::: Available records

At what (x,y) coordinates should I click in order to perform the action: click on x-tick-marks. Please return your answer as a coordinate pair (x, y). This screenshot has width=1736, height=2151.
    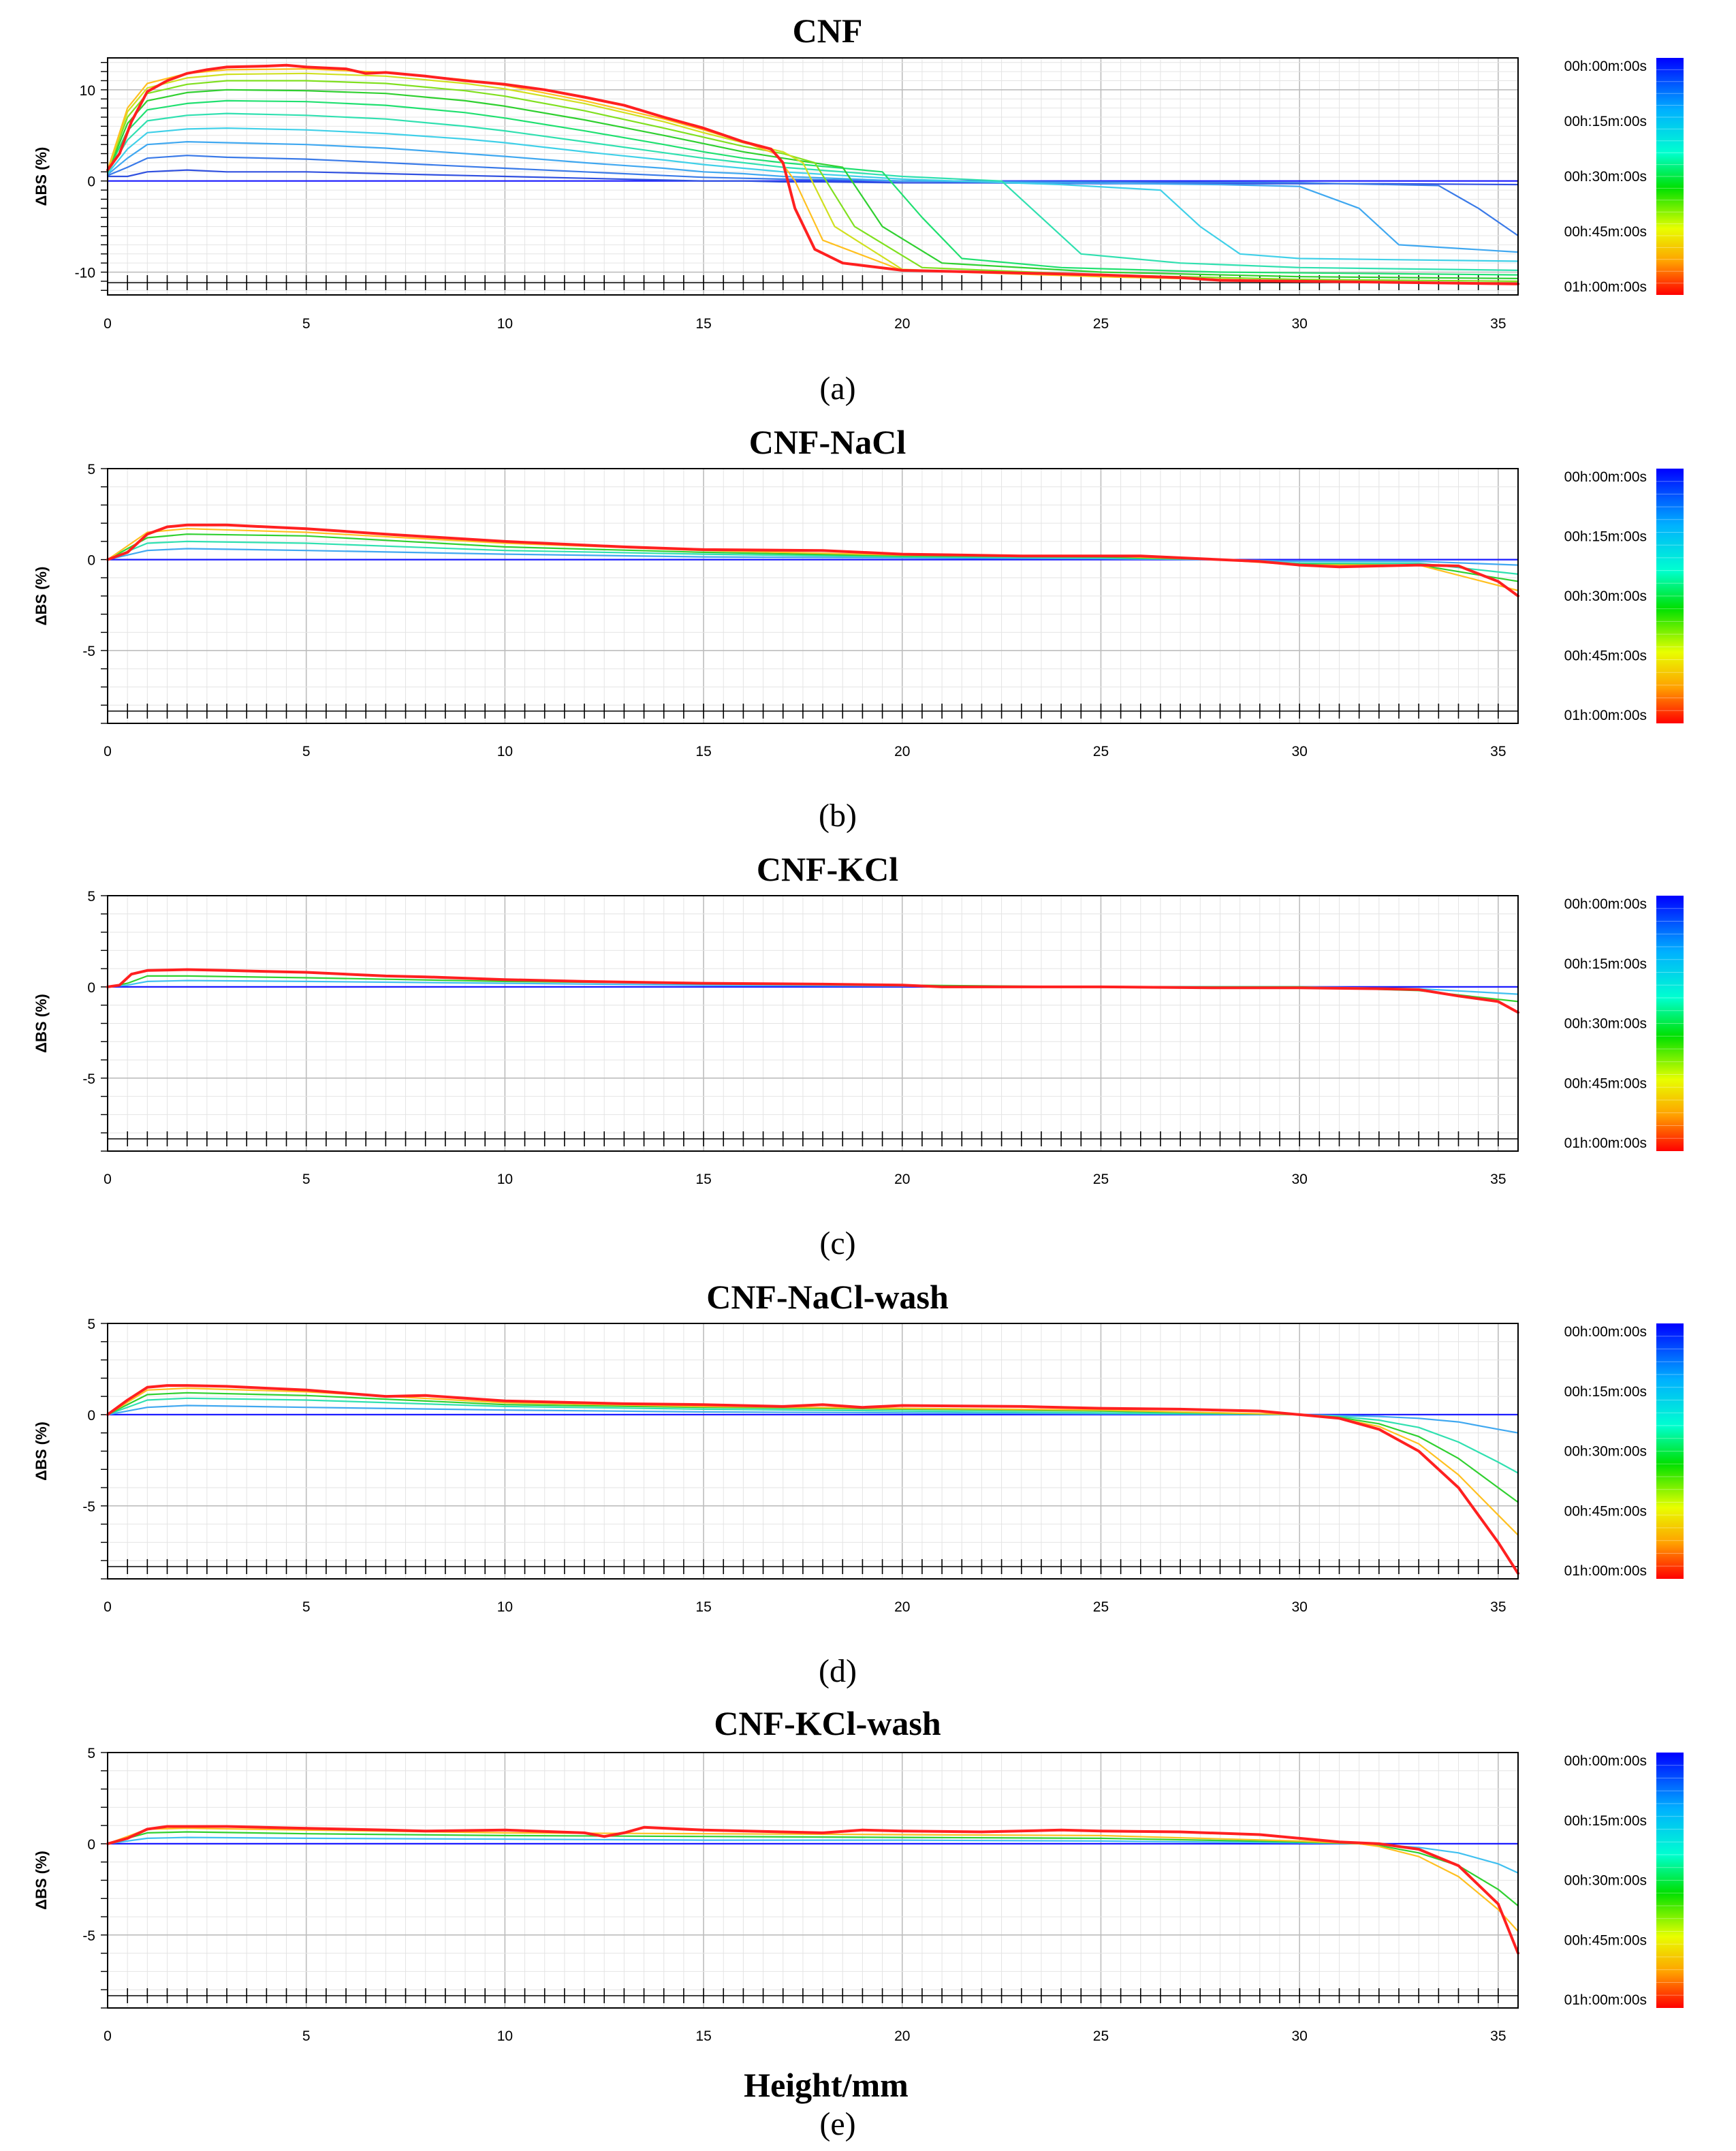
    Looking at the image, I should click on (813, 1996).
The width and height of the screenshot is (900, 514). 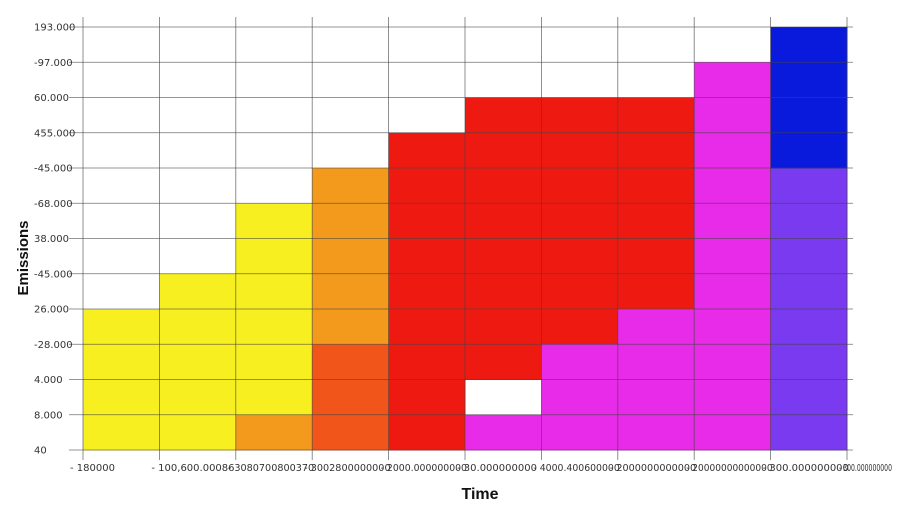 I want to click on x-tick-label-2: - 3080700800370, so click(x=271, y=468).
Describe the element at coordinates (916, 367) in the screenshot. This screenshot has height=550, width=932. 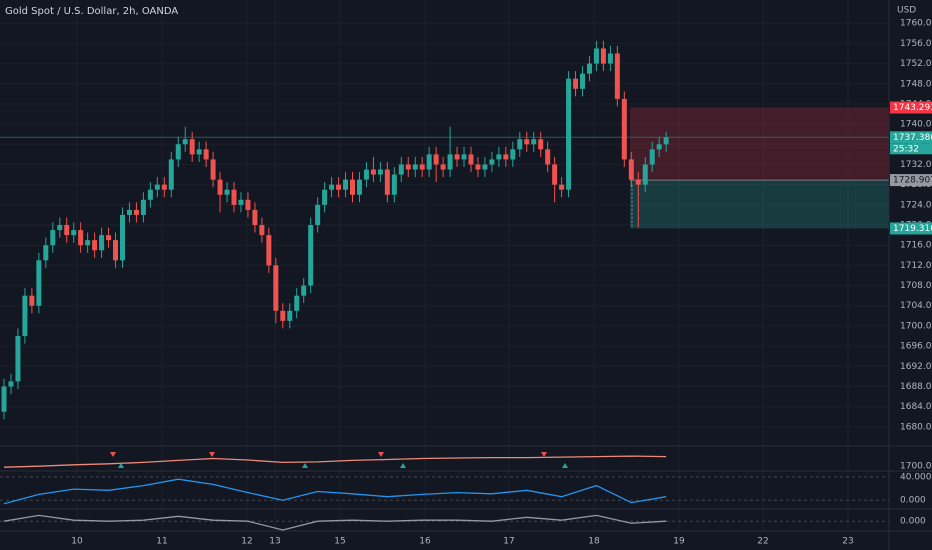
I see `y-tick-label: 1692.000` at that location.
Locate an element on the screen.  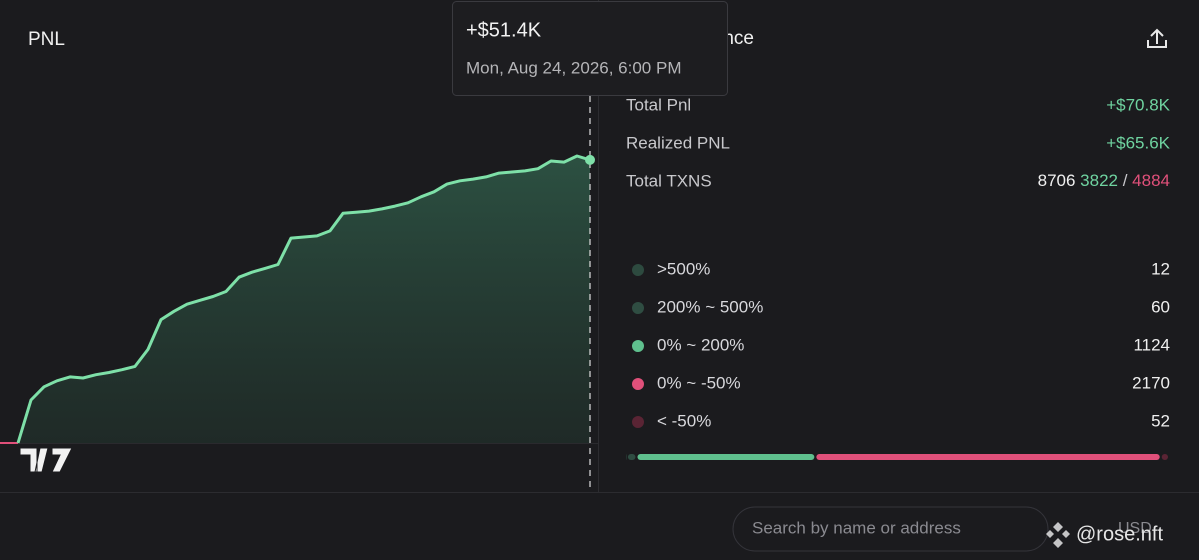
txns-buys: 3822 is located at coordinates (1096, 180).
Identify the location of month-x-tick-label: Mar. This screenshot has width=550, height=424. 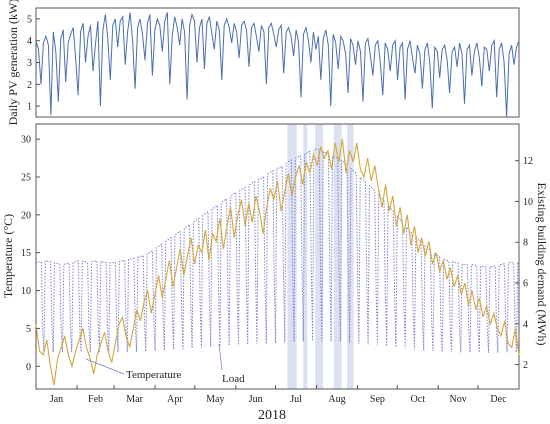
(134, 400).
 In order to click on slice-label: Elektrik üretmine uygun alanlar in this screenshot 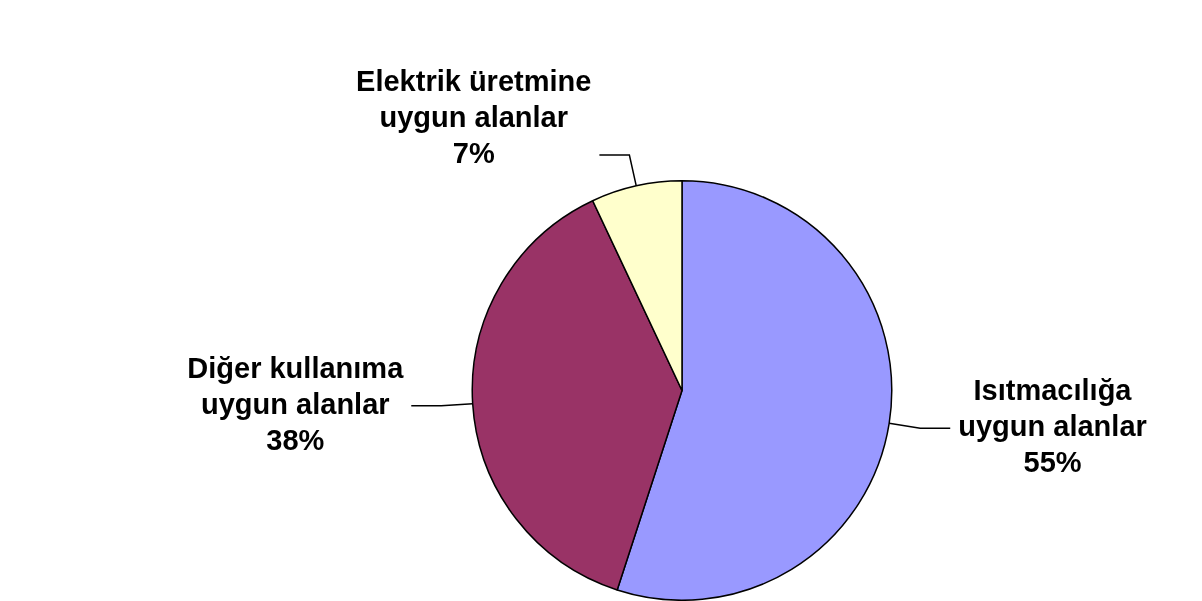, I will do `click(474, 100)`.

::::::

◆ What you need to do
Quote the data word for word, from the very beginning through the line containing "Looking at the", with both ends included. Omit the pictures from your answer.

◆ Answer space
At what (x,y) coordinates should I click in order to perform the action: click on x-tick-marks. Please return your answer as a coordinate pair (x, y). This screenshot has width=1736, height=2151.
    Looking at the image, I should click on (813, 1996).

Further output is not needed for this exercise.